A new class of anionic phosphinooxazoline ligands in palladium and ruthenium complexes: catalytic properties for the transfer hydrogenation of acetophenone

Abstract

The synthesis of the cationic Pd complex [Pd(dmba)(PCH₂-oxazoline)]Cl [PCH₂-oxazoline = 2-oxazoline-2-ylmethyl)diphenylphosphine] (2) has allowed for the first time the observation of hemilabile behaviour for a phosphinooxazoline ligand. This molecular dynamics is stopped upon removal of the chloride anion, by reaction with either NH₄PF₆, which retains the cationic nature of the complex, or Bu^tOK. The latter reaction leads to the formation of the first example of a Pd complex bearing an anionic phosphinooxazoline ligand, [Pd(dmba){Ph₂PCHC(N)CH₂CH₂O}], abreviated [Pd(dmba)(PCH-oxazoline)] (7), the anionic charge resulting from the monodeprotonation of the PCH₂ group.

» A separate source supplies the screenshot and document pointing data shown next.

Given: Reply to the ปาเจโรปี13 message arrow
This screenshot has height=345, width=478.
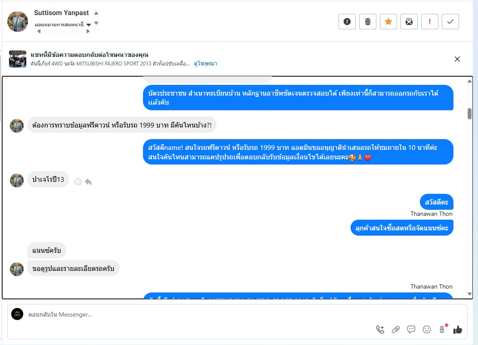Looking at the screenshot, I should pyautogui.click(x=88, y=182).
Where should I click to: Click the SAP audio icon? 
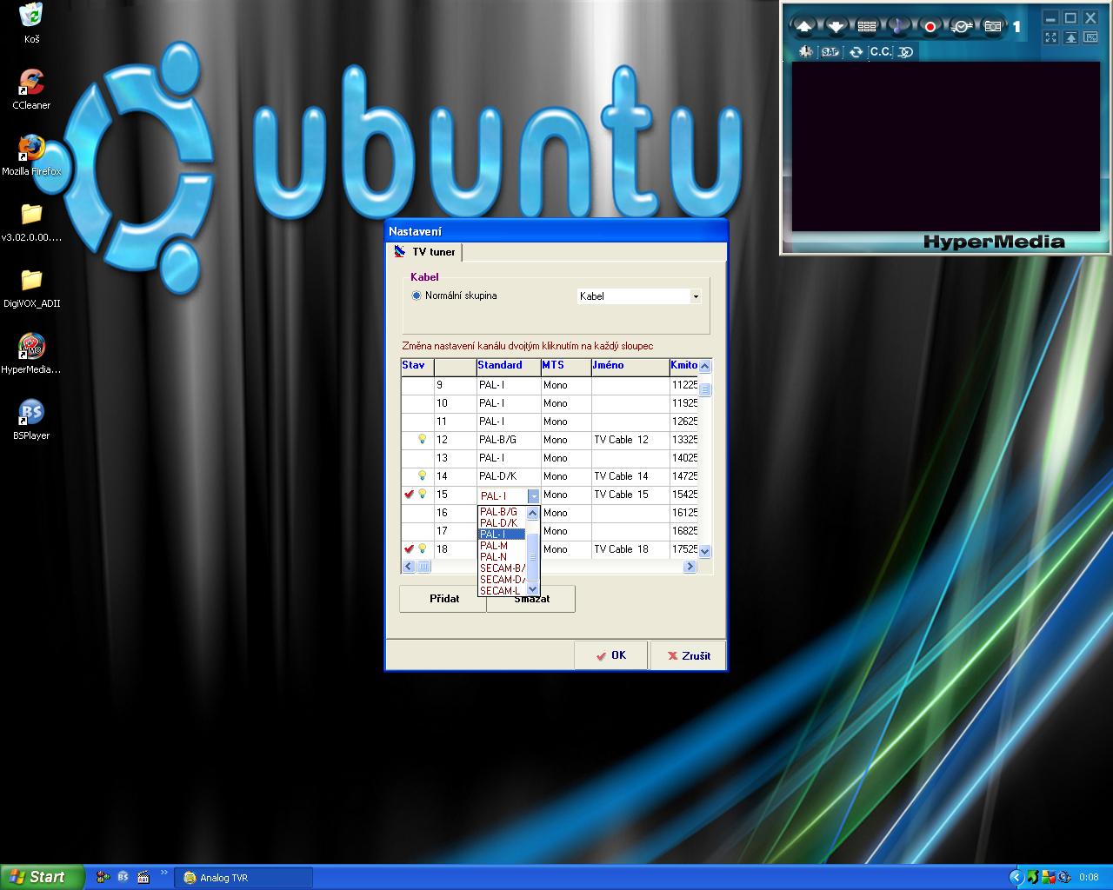point(830,52)
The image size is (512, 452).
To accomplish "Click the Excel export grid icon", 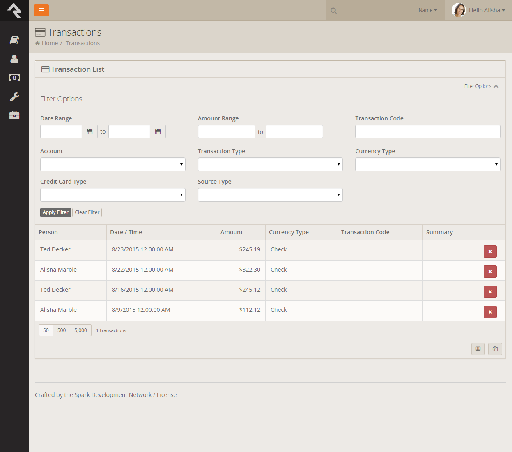I will point(478,349).
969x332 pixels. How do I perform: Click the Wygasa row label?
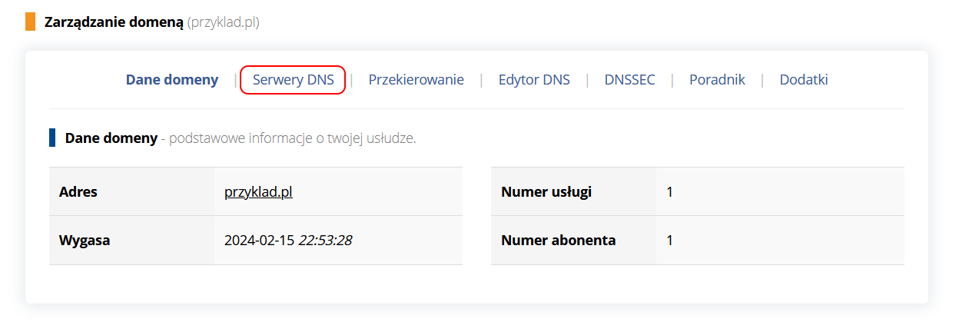[x=85, y=241]
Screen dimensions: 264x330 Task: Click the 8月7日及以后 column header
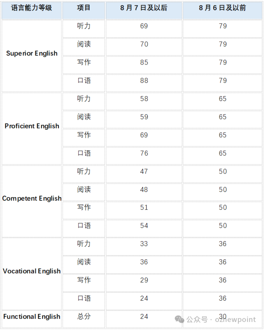[144, 10]
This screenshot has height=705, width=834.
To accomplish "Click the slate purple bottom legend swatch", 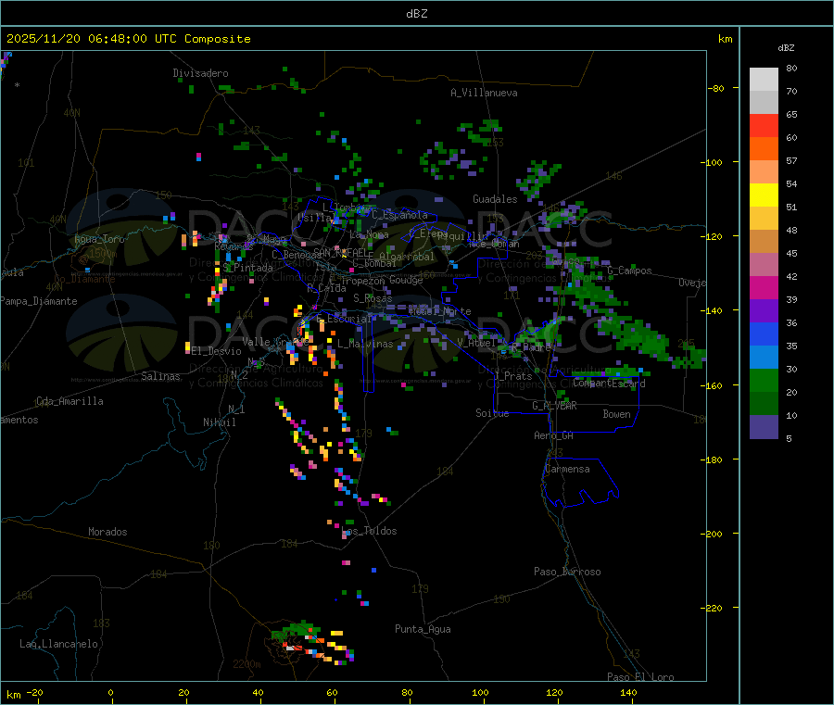I will pos(764,427).

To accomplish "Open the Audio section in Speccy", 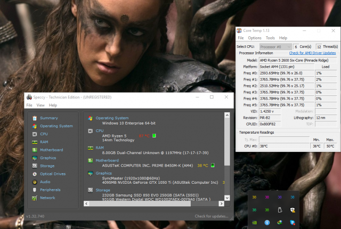I will (x=45, y=182).
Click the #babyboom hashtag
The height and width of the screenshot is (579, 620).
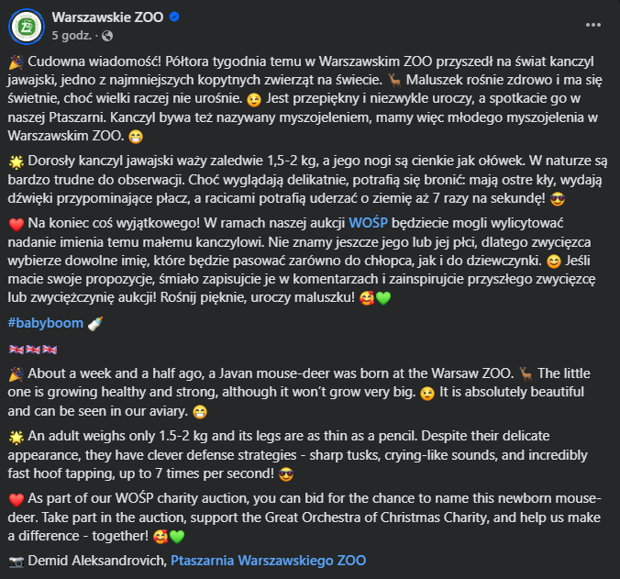(45, 323)
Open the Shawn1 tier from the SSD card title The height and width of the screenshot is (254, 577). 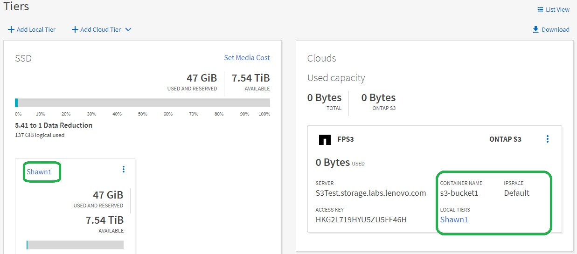point(39,172)
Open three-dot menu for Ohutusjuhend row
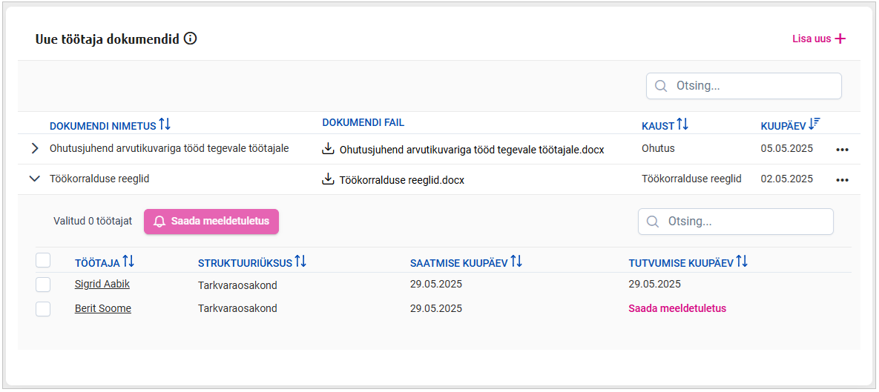 [x=842, y=150]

Following this methodology, the Ru complex [RuCl(p-cymene){Ph₂PCHC(N)CH₂CH₂O}], abreviated [RuCl(η⁶-p-cymene)(PCH-oxazoline)] (8) and containing this four-electron chelating anionic ligand, was prepared and shown to be more reactive for the catalytic transfer hydrogenation of acetophenone in propan-2-ol than the analogous complex bearing the neutral phosphinooxazoline ligand PCH₂-oxazoline. The crystal structure of cis-[Pd{Ph₂PCHC(N)CH₂CH₂O}₂], abbreviated cis-[Pd(PCH-oxazoline)₂] (6), was determined by X-ray diffraction.